4.7. Statistical Processing of Results

The calculation of the main statistical parameters was carried out according to standard methods, and Statistica 6.0 and STATAN programs for statistical data processing were used. Values are presented as means ± standard deviation of the three biological replicates. All of the treatment effects were statistically analyzed using the Student’s t-test (DPS software, Newcastle, UK). Different letters indicate significant differences at p < 0.05.
The equipment of the Center for Collective Use of the Federal State Budgetary Scientific Institution VNIISB RAS was used in this study.

5. Conclusions

It has been shown that the peptide AEDL has a lengthening effect on the root cells of tobacco seedlings, and the effect of this peptide at such a low concentration is similar to the effect of peptide phytohormones. With the combined presence of AEDL and NaCl, root development is normalized in comparison with the action of NaCl alone.

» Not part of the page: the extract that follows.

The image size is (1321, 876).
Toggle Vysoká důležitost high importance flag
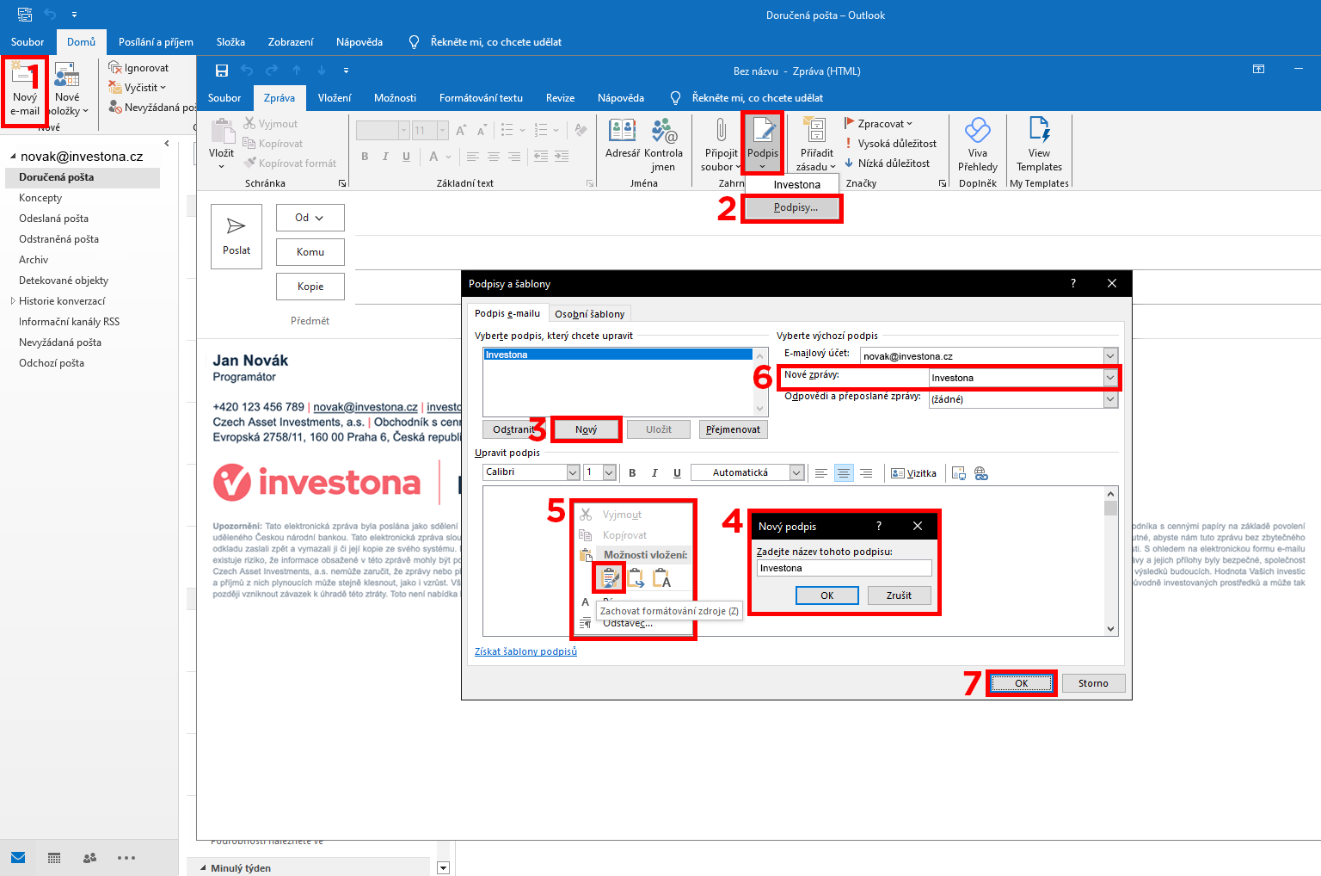[895, 144]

It was found that the localization and accumulation of AEDL at the root are tissue-specific. The localization of peptides can be effectively used to quickly assess the state of root cells of plants grown under various conditions, including under the influence of various factors.
It was revealed that the action of the peptide AEDL leads to a change in the structural organization of chromatin. An increase in chromatin condensation in the presence of AEDL leads to significant changes in the expression of various genes associated with the development and differentiation of the root system.
It was found that the elongation of the roots of tobacco seedlings in the presence of the peptide AEDL and in the combined presence of AEDL and NaCl occurs by different mechanisms.
Based on the obtained results, it can be assumed that the peptide AEDL can be used to increase plant tolerance to abiotic stresses, including high concentrations of sodium chloride.

Supplementary Materials

The following supporting information can be downloaded at: https://www.mdpi.com/article/10.3390/plants11101352/s1, Table S1. Condensed and decondensed chromatin content in the nuclei of tobacco root cells, Table S2. Primers for RT-PCR.

Author Contributions

N.V.K. performed fluorescent microscopy, evaluated data, and wrote and finalized the manuscript; I.A.C. obtained the semi-thin sections and evaluated data; L.I.F. designed and performed the experiments and PCR, designed and prepared the figures, evaluated data, and wrote and finalized the manuscript; E.N.B. performed the TEM; T.A.D. obtained and characterized plants, B.F.V. evaluated data, wrote and finalized the manuscript. All authors have read and agreed to the published version of the manuscript.

Funding

The reported study was supported by the Russian Scientific Found assignment 22-26-00270.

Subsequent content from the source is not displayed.